§ The data:
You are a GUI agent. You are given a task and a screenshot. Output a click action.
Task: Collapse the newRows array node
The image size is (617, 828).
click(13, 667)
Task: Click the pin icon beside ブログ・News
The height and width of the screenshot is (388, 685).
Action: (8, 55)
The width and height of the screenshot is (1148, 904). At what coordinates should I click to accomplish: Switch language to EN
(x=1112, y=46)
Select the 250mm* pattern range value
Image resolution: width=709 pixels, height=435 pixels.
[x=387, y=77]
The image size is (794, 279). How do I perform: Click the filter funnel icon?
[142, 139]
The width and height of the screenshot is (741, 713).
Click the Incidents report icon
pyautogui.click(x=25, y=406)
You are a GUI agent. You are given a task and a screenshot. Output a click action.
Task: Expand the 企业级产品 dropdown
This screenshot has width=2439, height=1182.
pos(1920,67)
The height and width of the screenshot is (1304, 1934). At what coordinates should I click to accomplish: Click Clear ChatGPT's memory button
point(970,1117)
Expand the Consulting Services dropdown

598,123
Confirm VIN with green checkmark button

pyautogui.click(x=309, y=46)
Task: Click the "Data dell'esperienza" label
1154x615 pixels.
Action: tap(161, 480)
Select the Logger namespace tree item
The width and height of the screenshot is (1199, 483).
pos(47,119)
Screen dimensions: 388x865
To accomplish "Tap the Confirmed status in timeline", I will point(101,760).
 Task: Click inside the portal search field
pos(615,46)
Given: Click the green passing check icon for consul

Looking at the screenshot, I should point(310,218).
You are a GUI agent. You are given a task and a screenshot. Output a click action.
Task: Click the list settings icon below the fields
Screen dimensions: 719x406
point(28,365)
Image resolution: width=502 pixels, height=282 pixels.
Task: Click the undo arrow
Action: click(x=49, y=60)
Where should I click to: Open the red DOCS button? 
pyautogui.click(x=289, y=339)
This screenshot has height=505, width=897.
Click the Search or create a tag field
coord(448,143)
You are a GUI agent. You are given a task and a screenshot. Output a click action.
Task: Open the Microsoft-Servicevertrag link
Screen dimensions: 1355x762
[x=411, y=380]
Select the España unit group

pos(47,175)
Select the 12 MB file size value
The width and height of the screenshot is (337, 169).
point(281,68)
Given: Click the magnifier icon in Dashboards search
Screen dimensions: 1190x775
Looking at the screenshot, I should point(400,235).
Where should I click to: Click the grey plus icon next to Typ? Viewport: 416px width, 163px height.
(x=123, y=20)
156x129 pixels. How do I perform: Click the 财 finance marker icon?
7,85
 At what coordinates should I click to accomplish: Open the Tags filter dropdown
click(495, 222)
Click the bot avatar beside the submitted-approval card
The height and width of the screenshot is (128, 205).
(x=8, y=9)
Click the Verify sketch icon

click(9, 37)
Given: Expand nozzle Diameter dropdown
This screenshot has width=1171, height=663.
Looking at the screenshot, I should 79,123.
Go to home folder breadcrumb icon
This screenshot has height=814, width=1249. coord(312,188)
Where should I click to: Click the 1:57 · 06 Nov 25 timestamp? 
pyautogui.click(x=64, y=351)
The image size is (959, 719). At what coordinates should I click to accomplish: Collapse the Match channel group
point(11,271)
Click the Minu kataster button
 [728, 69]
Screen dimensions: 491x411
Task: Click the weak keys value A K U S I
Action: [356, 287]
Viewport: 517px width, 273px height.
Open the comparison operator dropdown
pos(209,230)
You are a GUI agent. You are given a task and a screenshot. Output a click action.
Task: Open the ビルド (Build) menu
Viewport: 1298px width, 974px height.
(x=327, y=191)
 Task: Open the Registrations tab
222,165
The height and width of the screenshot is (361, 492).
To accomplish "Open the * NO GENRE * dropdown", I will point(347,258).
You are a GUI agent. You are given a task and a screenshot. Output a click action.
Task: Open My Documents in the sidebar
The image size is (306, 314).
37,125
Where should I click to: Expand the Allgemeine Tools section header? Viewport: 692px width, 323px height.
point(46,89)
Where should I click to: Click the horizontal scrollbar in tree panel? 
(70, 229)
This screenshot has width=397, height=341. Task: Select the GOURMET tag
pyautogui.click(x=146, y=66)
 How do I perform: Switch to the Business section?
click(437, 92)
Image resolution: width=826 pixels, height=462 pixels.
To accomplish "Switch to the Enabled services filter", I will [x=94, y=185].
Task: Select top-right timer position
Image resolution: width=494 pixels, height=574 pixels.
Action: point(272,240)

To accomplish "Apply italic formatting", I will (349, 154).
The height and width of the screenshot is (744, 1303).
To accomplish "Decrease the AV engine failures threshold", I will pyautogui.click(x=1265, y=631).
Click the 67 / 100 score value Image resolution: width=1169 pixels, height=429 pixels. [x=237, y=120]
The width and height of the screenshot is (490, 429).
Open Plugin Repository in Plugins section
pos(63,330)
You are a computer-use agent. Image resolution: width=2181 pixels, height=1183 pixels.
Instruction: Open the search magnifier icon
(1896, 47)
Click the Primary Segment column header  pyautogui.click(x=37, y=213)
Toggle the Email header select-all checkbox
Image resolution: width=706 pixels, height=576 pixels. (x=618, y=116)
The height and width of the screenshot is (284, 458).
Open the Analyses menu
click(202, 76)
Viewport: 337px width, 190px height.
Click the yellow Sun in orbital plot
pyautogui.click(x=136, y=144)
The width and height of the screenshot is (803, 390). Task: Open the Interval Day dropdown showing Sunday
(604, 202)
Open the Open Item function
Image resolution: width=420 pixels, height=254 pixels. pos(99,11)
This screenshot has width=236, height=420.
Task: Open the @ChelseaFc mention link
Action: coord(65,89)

§ Set task: Rewrite all of the material above, replacing every "dropdown" with "drop-down menu" and leaving everything else the same.

§ Task answer:
You are a GUI agent. You are given a task and a screenshot. Output a click action.
Task: Collapse the newRows array node
The image size is (617, 828).
click(13, 667)
Task: Click the pin icon beside ブログ・News
The height and width of the screenshot is (388, 685).
Action: (8, 55)
The width and height of the screenshot is (1148, 904). At what coordinates should I click to accomplish: Switch language to EN
(x=1112, y=46)
Select the 250mm* pattern range value
Image resolution: width=709 pixels, height=435 pixels.
[x=387, y=77]
The image size is (794, 279). How do I perform: Click the filter funnel icon?
[142, 139]
The width and height of the screenshot is (741, 713).
Click the Incidents report icon
pyautogui.click(x=25, y=406)
You are a GUI agent. You are given a task and a screenshot. Output a click action.
Task: Expand the 企业级产品 drop-down menu
This screenshot has width=2439, height=1182.
pos(1920,67)
The height and width of the screenshot is (1304, 1934). At what coordinates should I click to accomplish: Click Clear ChatGPT's memory button
point(970,1117)
Expand the Consulting Services drop-down menu

598,123
Confirm VIN with green checkmark button

pyautogui.click(x=309, y=46)
Task: Click the "Data dell'esperienza" label
1154x615 pixels.
Action: tap(161, 480)
Select the Logger namespace tree item
The width and height of the screenshot is (1199, 483).
pos(47,119)
Screen dimensions: 388x865
To accomplish "Tap the Confirmed status in timeline", I will point(101,760).
 Task: Click inside the portal search field
pos(615,46)
Given: Click the green passing check icon for consul

Looking at the screenshot, I should point(310,218).
You are a GUI agent. You are given a task and a screenshot. Output a click action.
Task: Click the list settings icon below the fields
Screen dimensions: 719x406
point(28,365)
Image resolution: width=502 pixels, height=282 pixels.
Task: Click the undo arrow
Action: click(x=49, y=60)
Where should I click to: Open the red DOCS button? 
pyautogui.click(x=289, y=339)
This screenshot has height=505, width=897.
Click the Search or create a tag field
coord(448,143)
You are a GUI agent. You are given a task and a screenshot. Output a click action.
Task: Open the Microsoft-Servicevertrag link
Screen dimensions: 1355x762
[x=411, y=380]
Select the España unit group

pos(47,175)
Select the 12 MB file size value
The width and height of the screenshot is (337, 169).
point(281,68)
Given: Click the magnifier icon in Dashboards search
Screen dimensions: 1190x775
Looking at the screenshot, I should point(400,235).
Where should I click to: Click the grey plus icon next to Typ? Viewport: 416px width, 163px height.
(x=123, y=20)
156x129 pixels. How do I perform: Click the 财 finance marker icon?
7,85
 At what coordinates should I click to accomplish: Open the Tags filter drop-down menu
click(495, 222)
Click the bot avatar beside the submitted-approval card
The height and width of the screenshot is (128, 205).
(x=8, y=9)
Click the Verify sketch icon

click(9, 37)
Given: Expand nozzle Diameter drop-down menu
This screenshot has width=1171, height=663.
Looking at the screenshot, I should 79,123.
Go to home folder breadcrumb icon
This screenshot has height=814, width=1249. coord(312,188)
Where should I click to: Click the 1:57 · 06 Nov 25 timestamp? 
pyautogui.click(x=64, y=351)
The image size is (959, 719). At what coordinates should I click to accomplish: Collapse the Match channel group
point(11,271)
Click the Minu kataster button
 [728, 69]
Screen dimensions: 491x411
Task: Click the weak keys value A K U S I
Action: [356, 287]
Viewport: 517px width, 273px height.
Open the comparison operator drop-down menu
pos(209,230)
You are a GUI agent. You are given a task and a screenshot. Output a click action.
Task: Open the ビルド (Build) menu
Viewport: 1298px width, 974px height.
(x=327, y=191)
 Task: Open the Registrations tab
222,165
The height and width of the screenshot is (361, 492).
To accomplish "Open the * NO GENRE * drop-down menu", I will point(347,258).
You are a GUI agent. You are given a task and a screenshot. Output a click action.
Task: Open My Documents in the sidebar
The image size is (306, 314).
37,125
Where should I click to: Expand the Allgemeine Tools section header? Viewport: 692px width, 323px height.
point(46,89)
Where should I click to: Click the horizontal scrollbar in tree panel? 
(70, 229)
This screenshot has width=397, height=341. Task: Select the GOURMET tag
pyautogui.click(x=146, y=66)
 How do I perform: Switch to the Business section?
click(437, 92)
Image resolution: width=826 pixels, height=462 pixels.
To accomplish "Switch to the Enabled services filter", I will [x=94, y=185].
Task: Select top-right timer position
Image resolution: width=494 pixels, height=574 pixels.
Action: point(272,240)

To accomplish "Apply italic formatting", I will (349, 154).
The height and width of the screenshot is (744, 1303).
To accomplish "Decrease the AV engine failures threshold", I will pyautogui.click(x=1265, y=631).
Click the 67 / 100 score value Image resolution: width=1169 pixels, height=429 pixels. [x=237, y=120]
The width and height of the screenshot is (490, 429).
Open Plugin Repository in Plugins section
pos(63,330)
You are a computer-use agent. Image resolution: width=2181 pixels, height=1183 pixels.
Instruction: Open the search magnifier icon
(1896, 47)
Click the Primary Segment column header  pyautogui.click(x=37, y=213)
Toggle the Email header select-all checkbox
Image resolution: width=706 pixels, height=576 pixels. (x=618, y=116)
The height and width of the screenshot is (284, 458).
Open the Analyses menu
click(202, 76)
Viewport: 337px width, 190px height.
Click the yellow Sun in orbital plot
pyautogui.click(x=136, y=144)
The width and height of the screenshot is (803, 390). Task: Open the Interval Day drop-down menu showing Sunday
(604, 202)
Open the Open Item function
Image resolution: width=420 pixels, height=254 pixels. pos(99,11)
This screenshot has width=236, height=420.
Task: Open the @ChelseaFc mention link
Action: coord(65,89)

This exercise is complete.